This will certainly vary depending on the type of music. If there's not excessive compression, and the instrumentation is quite a bit lower volume than the singer (such as a jazz crooner song, e.g. "The Way You Look Tonight"), you might have some luck with putting Audacity and FFmpeg to work.
- As long as you've installed FFmpeg for Audacity (Edit -> Preferences: Libraries -> FFmpeg Library: Download), you can use "File -> Import -> Audio..." to import audio direct from a video. (NOTE: FFmpeg for Audacity is a separate install from the command line tool FFmpeg.)
- Then, you can select all the audio and choose "Analyze -> Label Sounds". Experiment with the threshold level to make the line detection more accurate. -30dB is much more sensitive than -10dB.
- CTRL+B can manually establish any additional new labels at the cursor position on the timeline.
- Then, File -> Export -> Export Labels... will give you a text file with the start/end times and the labels you chose for the sounds.
From there, you might have either a little bit of grunt work translating the seconds to the
hh:mm:ss,mmm style of timestamp required by, for example, the .SRT format for subtitles.

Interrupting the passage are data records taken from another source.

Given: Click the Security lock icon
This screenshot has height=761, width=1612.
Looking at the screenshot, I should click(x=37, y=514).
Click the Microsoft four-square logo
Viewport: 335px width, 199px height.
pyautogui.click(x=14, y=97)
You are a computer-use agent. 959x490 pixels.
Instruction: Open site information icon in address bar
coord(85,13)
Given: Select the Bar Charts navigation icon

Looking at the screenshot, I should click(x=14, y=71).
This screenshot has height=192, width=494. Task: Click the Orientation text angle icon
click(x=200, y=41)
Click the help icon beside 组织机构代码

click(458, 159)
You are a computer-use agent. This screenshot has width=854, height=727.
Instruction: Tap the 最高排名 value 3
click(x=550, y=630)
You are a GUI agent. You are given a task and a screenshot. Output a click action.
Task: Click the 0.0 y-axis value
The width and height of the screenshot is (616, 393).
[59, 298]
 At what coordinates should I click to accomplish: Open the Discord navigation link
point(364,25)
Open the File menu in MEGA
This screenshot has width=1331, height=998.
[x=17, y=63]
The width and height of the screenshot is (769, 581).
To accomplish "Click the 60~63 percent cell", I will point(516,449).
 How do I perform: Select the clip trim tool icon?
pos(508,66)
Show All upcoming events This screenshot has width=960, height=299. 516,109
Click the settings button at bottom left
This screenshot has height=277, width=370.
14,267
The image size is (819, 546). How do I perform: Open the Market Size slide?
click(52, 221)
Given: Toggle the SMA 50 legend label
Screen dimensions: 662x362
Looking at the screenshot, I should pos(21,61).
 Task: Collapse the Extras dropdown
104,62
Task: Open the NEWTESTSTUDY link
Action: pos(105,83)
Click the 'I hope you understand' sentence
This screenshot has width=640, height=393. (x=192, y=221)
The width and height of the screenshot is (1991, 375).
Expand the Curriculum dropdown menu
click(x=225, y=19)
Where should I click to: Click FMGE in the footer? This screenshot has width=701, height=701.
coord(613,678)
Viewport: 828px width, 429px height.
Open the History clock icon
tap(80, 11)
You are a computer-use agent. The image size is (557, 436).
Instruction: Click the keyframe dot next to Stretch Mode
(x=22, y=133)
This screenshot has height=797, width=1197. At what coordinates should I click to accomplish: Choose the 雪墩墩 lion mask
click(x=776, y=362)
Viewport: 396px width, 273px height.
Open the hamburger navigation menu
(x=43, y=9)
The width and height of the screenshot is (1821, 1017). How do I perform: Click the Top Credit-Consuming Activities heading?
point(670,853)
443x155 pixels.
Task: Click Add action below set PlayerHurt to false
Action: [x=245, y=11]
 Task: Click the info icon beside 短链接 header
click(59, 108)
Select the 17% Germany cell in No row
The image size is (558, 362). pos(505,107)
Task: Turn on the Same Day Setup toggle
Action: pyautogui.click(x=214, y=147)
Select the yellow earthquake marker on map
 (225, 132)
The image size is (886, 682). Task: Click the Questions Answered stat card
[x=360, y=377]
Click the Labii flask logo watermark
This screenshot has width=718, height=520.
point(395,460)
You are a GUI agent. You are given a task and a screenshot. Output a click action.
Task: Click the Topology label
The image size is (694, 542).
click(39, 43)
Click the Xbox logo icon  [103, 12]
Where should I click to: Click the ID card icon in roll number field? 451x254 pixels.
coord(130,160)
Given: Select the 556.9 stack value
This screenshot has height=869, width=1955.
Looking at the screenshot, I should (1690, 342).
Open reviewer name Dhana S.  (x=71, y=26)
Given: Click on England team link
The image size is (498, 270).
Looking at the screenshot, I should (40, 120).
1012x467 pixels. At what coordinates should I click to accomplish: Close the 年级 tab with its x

Or hopefully you have a bit of scripting or reg-ex replace knowhow :-) to automate that process. Then, mix it in. For example, I use this command to mix in subtitles onto a video:
ffmpeg -i in.avi -vf subtitles=lyrics.srt -max_muxing_queue_size 9999 CONCERT.AVI
-max_muxing_queue_size 9999 is related to an obscure problem with ffmpeg that may have been fixed since I last used this feature.
Of course, it will also vary by the tools you use. It will help to know your environment and favored toolchain. Good luck!